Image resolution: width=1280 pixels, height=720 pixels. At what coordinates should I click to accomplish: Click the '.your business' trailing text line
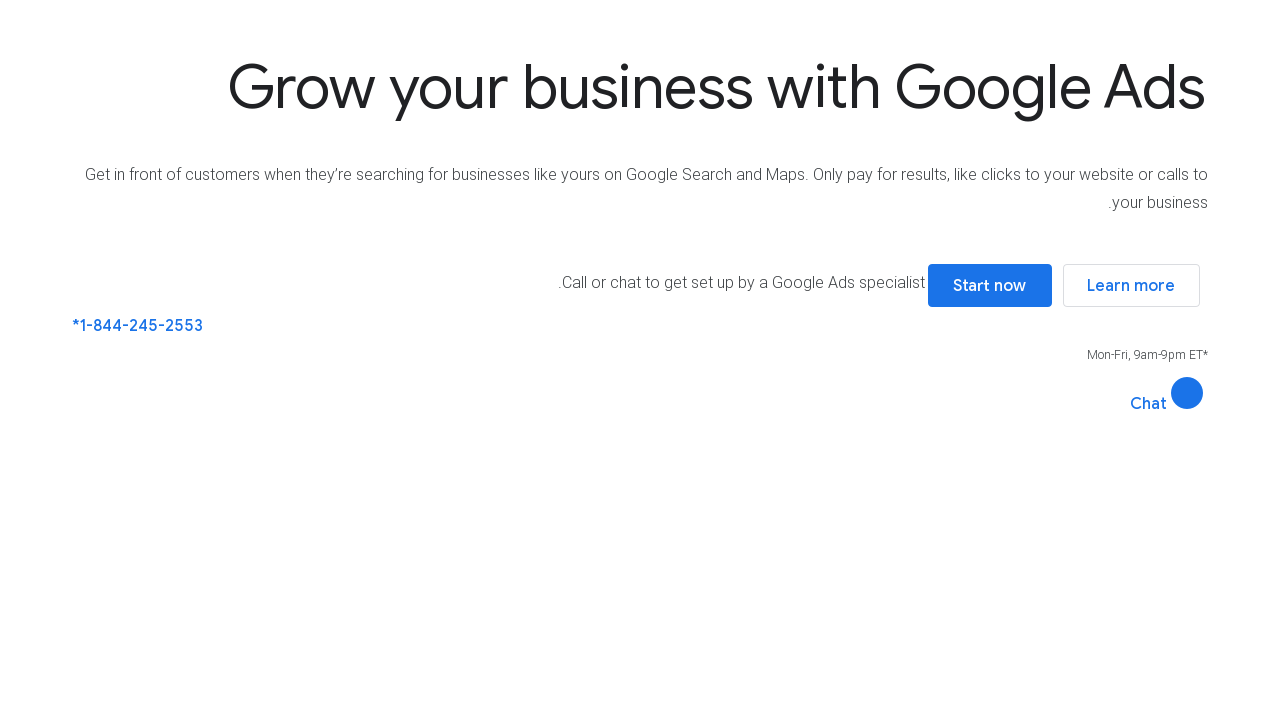1158,203

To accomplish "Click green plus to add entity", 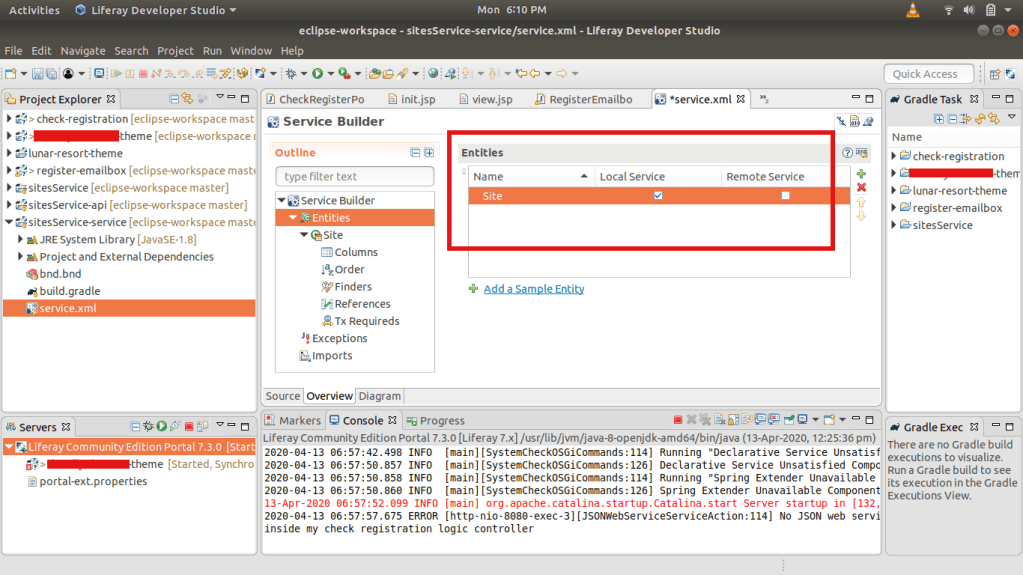I will 861,174.
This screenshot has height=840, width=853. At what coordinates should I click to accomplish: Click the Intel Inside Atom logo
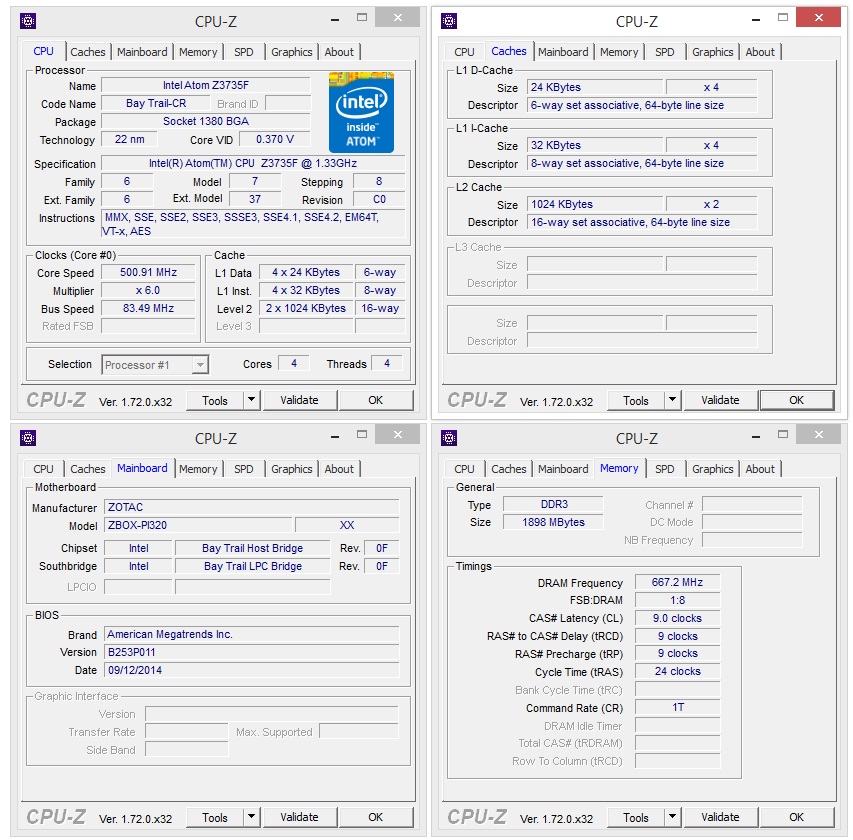(361, 113)
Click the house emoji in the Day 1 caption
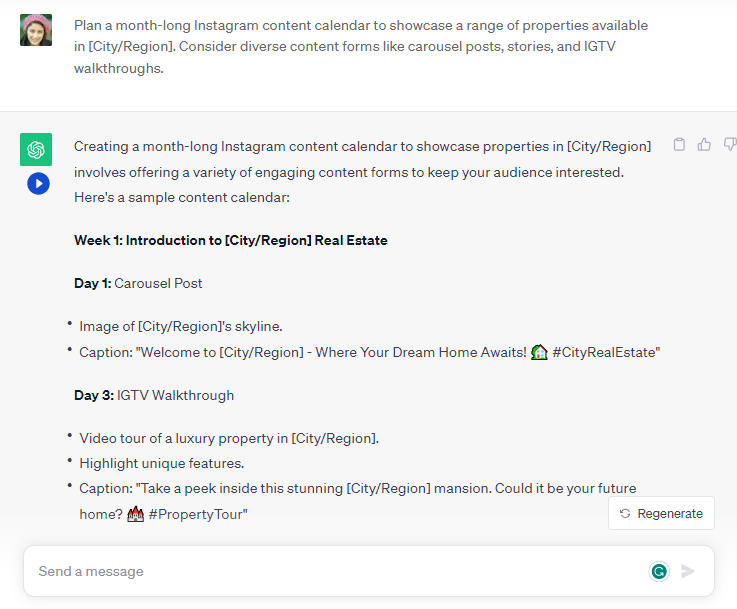The height and width of the screenshot is (609, 737). point(539,352)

* [YOUR TASK]
Only what runs from the line holding "This screenshot has" through the end of the entries above is to be given again, exactly, with every picture omitted.

* [ANSWER SPACE]
This screenshot has height=840, width=853. At what coordinates should I click to accomplish: Click the Intel Inside Atom logo
(361, 113)
Click the house emoji in the Day 1 caption
The height and width of the screenshot is (609, 737). point(539,352)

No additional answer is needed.